Questa sera mi sento solo e insicuro, e mi stupisco scoprendomi a
pensare come sarebbe più confortante avere un amico seduto di fianco a me.
Sarà il buio e il freddo. Sarà l’incognita della meta.
A volte dimentico che il senso
di un viaggio è raccogliere quello che ci offre la strada, non contare i minuti
che ci separano dalla meta, correndo come un ebete dallo sguardo perso,
incurante di ciò che mi circonda e alle reazioni del mio stato d’animo.
Lo splendere della luna attraverso gli alberi spogli mi riporta alla
realtà.
Tutte le previsioni meteo malevole
e pessimiste sono state spazzate via da un vento clemente. Il cielo brilla come non mai, e l’Orsa
Maggiore che sorge a Nord-Est mi sovrasta enorme e netta come se fosse appesa
appena fuori dal parabrezza.
Mi scappa da pisciare.

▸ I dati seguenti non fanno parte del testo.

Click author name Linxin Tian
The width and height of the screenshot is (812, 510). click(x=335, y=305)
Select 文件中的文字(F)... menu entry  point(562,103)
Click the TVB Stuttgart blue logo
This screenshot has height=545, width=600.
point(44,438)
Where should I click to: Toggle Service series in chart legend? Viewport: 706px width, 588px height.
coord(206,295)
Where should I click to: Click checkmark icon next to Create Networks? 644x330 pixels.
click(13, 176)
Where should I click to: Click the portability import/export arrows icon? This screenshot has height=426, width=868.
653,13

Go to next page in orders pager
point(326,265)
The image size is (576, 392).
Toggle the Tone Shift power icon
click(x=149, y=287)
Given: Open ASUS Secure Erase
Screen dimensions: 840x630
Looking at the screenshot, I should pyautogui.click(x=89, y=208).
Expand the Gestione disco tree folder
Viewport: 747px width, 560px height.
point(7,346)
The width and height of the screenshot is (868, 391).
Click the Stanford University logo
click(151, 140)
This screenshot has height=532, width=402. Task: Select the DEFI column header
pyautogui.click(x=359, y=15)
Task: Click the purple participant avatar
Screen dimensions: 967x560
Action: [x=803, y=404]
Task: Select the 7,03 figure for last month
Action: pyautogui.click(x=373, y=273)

Realizzo solo ora che è già da un po’ che è
così.
Mi fermo a bordo strada nel buio più totale e circondato dall'assenza di suoni inutili.
L’aria fredda mi aiuta a ritrovare me stesso, a farmi stare bene con me...
Sarà una notte lunga e bella.
Da vivere.
5 commenti:
Bellissimi i testi di Conor, sia per la musicalità delle parole che per i contenuti.
Questa, tra le mie preferite, trovo che si sposi perfettamente con i pensieri di questa notte.
While the waterfall was pouring
Crazy symbols of my destiny
I watched your face die backwards
Little baby in my memory
...
While the universe was drawn
Perfect circles form infinity
I watched the stars get smaller
Tiny diamonds in my memory
Molto bella anche la cover di Sara Lov
http://youtu.be/OisZ7DEwWCA
stato di grazia...
questo mi è venuto in mente leggendo questo post, ma non nell'accezione aulica nè in quella ironica.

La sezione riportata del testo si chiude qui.